Someone just bought an invisible sculpture for $18,300.

Someone paying any money, let alone thousands of dollars, for something that doesn’t actually exist sounds pretty barmy. But that’s exactly what happened when the artist Salvatore Garau put his ‘invisible' sculpture up for sale. The art piece comes with an authentication certificate, instructions for how to ‘display’ it… and nothing else. Weird, but perhaps not so weird for the modern artworld, which often sees strange things move for huge sums. The street artist Bansky sold a £1 million piece of art that self-shredded. The MONA museum in Australia bought a piece of art that literally creates poo.

Art is incredibly subjective. For every person who finds Garau’s work a spectacular commentary on imagination and spiritualism there will be a person who thinks the sculptor is the best con man since Bernie Madoff.

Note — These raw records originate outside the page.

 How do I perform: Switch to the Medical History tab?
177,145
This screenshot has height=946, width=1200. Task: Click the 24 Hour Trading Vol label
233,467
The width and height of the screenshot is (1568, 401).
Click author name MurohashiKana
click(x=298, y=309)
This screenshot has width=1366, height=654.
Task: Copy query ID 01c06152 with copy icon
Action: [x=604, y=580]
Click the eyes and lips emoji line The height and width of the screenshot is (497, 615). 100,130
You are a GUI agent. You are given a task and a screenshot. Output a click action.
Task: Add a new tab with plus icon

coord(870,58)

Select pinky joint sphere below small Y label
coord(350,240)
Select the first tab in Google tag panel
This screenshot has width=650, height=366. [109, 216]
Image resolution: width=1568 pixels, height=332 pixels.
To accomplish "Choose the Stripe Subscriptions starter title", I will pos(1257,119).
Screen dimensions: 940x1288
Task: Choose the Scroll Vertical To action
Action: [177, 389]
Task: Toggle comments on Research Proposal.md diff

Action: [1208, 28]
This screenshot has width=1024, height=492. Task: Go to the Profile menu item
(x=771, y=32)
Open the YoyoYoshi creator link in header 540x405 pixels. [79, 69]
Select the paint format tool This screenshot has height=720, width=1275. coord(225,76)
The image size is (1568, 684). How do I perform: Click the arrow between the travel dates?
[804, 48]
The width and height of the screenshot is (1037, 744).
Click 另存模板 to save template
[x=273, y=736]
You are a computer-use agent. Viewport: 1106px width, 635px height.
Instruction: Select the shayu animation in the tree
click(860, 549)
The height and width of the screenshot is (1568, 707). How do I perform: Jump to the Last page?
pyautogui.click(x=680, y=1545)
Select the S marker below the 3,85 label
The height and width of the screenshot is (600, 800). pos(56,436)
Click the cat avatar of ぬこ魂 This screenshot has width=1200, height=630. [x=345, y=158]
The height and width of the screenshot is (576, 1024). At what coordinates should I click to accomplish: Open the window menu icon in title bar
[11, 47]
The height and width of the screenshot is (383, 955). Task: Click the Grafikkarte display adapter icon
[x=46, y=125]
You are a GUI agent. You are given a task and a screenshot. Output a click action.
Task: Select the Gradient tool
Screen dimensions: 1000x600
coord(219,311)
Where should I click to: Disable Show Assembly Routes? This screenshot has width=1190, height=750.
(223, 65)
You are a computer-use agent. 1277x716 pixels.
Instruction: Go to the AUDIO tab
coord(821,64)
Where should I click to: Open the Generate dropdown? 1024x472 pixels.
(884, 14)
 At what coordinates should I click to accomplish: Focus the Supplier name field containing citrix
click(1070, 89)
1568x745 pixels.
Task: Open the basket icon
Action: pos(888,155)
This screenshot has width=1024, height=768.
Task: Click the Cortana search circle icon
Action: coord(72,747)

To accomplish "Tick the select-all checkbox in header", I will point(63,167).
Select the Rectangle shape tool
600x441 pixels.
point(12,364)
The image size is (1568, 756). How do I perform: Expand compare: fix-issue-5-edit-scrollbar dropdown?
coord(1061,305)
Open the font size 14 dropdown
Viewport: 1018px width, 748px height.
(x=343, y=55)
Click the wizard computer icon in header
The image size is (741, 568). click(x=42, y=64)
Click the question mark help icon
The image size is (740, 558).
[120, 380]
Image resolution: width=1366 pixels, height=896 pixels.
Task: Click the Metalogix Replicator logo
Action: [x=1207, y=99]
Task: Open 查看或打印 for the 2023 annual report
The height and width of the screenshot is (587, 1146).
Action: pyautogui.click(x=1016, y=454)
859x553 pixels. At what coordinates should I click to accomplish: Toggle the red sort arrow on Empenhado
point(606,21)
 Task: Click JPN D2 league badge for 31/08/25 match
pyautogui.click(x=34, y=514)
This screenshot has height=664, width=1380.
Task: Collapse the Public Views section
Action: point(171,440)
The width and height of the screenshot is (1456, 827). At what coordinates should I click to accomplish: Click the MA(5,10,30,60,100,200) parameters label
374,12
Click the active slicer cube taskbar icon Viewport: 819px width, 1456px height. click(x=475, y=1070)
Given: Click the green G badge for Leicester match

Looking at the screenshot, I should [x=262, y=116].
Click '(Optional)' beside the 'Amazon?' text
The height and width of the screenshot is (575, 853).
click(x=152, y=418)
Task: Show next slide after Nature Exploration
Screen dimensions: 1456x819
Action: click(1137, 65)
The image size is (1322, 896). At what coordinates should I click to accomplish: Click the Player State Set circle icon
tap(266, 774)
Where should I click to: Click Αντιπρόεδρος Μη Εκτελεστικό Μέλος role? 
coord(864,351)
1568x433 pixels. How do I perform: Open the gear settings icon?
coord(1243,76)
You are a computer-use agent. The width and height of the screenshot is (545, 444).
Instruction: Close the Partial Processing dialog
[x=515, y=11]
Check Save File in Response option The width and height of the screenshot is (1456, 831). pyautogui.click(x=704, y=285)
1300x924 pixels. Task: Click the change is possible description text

This subjectivity means the question of how valuable a piece of art is can be a hard thing for people to agree on. Although, to be fair to art, this is also true of pretty much everything in our economies. Part of the difficulty is that humans have a bunch of different qualities they link to value, including quality, rarity, necessity and sentimentality.

Economists have spent a lot of time over the years trying to pin down the concept of value, and have come up with a bunch of different ideas and theories. Two of the most common are (1) that value is determined by the balance between how many people want a thing (demand) and how many of that thing there is (supply), and (2) that value is determined by how much utility - that’s pleasure or usefulness - a thing gives someone.

One common criticism of these economic ideas of value is that they don't place enough weight on concepts like fairness and inequality. In pure price terms, an invisible statue is more valuable than a year's worth of groceries (£1,670) or a year's worth of care work (£17,199). But how many people would agree with that judgement?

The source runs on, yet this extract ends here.